> Aim of the exercise
Among the entries that follow, the required portion opens with the line containing "The image size is (367, 298)." and closes with the line containing "Task: Toggle the third 'off' chart switch". Give that portion again exactly, and nothing else.

> Information provided
━━━━━━━━━━━━━━━━

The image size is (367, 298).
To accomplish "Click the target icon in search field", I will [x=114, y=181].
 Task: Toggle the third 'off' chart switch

━━━━━━━━━━━━━━━━

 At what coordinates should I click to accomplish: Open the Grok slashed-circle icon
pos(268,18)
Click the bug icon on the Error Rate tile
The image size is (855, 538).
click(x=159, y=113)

━━━━━━━━━━━━━━━━

> Task solution
The image size is (367, 298).
To accomplish "Click the target icon in search field", I will [x=114, y=181].
 Task: Toggle the third 'off' chart switch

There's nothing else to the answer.